“A year ago, we weren’t quite sure we’d be standing here today,” he murmured, his voice turning somber. A quiet wave of exhalations spread through the room. Hands clutched pearls and brooches, small, sad smiles shot my way.
They were mourning me.
Even though I was still here.
What would have happened if I had died?
Would today be a memorial instead of a birthday? Or would my parents have retreated into themselves? Would this house still be filled with overflowing bodies and laughter, or would it have been cold, stark, silent?
Would Thomas have come home from whatever country he was fighting other people’s wars in?
“But our Ellis is here.”
My father’s voice snapped me back to the moment, and I blinked at him as he gestured me over. My legs moved automatically, carrying me across the room, weaving through the bodies of my family. A small smile settled on my face as they beamed at me, patting my back as I passed, like I was some kind of blessing.
Some sort of chosen one.
As soon as I reached my parents, they wedged me between them, my father raising his glass.

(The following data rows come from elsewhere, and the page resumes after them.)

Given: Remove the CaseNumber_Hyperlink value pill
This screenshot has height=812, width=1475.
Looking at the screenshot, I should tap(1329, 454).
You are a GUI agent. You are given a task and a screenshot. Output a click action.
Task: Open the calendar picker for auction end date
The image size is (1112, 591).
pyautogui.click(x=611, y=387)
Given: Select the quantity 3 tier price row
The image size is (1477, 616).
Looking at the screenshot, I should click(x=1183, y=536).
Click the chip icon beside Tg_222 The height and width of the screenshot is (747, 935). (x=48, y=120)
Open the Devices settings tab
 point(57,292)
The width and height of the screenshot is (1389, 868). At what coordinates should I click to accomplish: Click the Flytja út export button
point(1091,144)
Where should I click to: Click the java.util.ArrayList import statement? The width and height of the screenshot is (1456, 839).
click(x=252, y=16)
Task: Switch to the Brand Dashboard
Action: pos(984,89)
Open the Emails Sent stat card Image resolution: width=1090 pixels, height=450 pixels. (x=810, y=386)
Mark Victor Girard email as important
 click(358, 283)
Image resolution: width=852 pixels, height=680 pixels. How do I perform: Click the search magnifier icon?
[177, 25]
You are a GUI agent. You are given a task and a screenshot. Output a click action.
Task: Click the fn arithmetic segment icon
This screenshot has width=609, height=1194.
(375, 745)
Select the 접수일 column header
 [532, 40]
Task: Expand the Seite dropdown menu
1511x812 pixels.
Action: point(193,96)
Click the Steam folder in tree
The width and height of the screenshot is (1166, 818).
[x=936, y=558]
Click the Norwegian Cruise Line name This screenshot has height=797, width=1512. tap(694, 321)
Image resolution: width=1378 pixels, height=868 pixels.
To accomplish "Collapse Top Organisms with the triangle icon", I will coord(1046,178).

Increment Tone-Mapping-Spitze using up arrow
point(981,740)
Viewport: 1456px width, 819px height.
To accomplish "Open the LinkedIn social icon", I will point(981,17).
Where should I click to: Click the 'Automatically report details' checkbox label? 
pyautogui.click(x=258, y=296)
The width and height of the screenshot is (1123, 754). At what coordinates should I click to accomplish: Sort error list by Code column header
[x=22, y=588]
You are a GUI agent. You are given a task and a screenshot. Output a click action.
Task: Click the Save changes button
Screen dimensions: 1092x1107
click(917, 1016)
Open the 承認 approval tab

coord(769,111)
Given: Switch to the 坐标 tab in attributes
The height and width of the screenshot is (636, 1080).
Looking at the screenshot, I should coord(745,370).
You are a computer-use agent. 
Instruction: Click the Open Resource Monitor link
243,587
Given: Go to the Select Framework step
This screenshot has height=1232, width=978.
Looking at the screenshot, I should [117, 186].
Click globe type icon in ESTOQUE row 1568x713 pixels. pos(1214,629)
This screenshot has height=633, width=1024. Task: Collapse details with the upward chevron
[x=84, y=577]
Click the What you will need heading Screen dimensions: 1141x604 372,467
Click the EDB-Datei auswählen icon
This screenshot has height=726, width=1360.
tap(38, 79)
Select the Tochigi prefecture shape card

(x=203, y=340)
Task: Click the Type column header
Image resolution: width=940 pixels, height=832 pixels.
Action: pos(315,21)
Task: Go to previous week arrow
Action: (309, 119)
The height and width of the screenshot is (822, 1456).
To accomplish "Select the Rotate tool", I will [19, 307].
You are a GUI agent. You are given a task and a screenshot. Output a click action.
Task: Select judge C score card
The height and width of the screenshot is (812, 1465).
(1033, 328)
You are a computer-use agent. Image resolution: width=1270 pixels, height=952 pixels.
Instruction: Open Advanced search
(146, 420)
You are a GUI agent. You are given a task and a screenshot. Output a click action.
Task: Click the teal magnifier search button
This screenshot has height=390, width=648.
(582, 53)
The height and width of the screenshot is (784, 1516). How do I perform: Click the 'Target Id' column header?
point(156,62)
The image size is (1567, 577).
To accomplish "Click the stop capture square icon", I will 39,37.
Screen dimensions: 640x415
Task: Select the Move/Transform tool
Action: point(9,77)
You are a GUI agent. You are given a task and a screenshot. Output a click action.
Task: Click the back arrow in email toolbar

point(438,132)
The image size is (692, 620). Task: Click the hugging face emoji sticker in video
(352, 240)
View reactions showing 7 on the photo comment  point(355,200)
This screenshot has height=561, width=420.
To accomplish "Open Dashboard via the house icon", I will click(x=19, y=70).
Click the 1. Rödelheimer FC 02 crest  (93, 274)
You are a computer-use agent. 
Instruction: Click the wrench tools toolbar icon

“Our Ellis,” he declared, his voice thick with emotion. “A survivor. The strongest person I know. I have seen this woman pushed to the brink and come back even stronger. Ellis, you’re our miracle, and we are so proud of you.”
Tears burned in my eyes at his words, and I desperately wanted to soak up whatever he was feeling, to experience it for myself.
But there was nothing.
Just a bleak void of dead emotion.
Relatives wiped their eyes, and my mother beamed.
“Happy birthday, darling,” she announced.
Glasses raised and clinked, and my mother pulled me into a hug as everyone drank.
Over her shoulder, my eyes met Thomas’s.
The weight in my chest suddenly felt ten times heavier.
I stoodin the silence of the kitchen, my hands braced on the counter as I stared out the window into the yard.
The full moon hung high in the sky, a perfect white orb glowing against the darkness. Its light bathed the yard below,casting everything in a silvery sheen, as if choosing to shine its favor on our house tonight.
“To Ellis, the girl who defied the odds!”
“The girl who is meant to be here!”
“With a bright future ahead of her. Filled with love, adventure, and possibility!”
The toasts and words echoed in my mind like a relentless drumbeat, looping over and over, until I had to grip the counter just to steady myself, as if it were the only thing keeping me tied down to the earth.
Because right now, a part of me wanted to float away. I just wanted to slip free of the weight of all these expectations suddenly pressing down on my shoulders.
Because what if they were wrong?
What if I wasn’t meant to be here at all?
What if I was just lucky?
I didn’t know how to live up to this.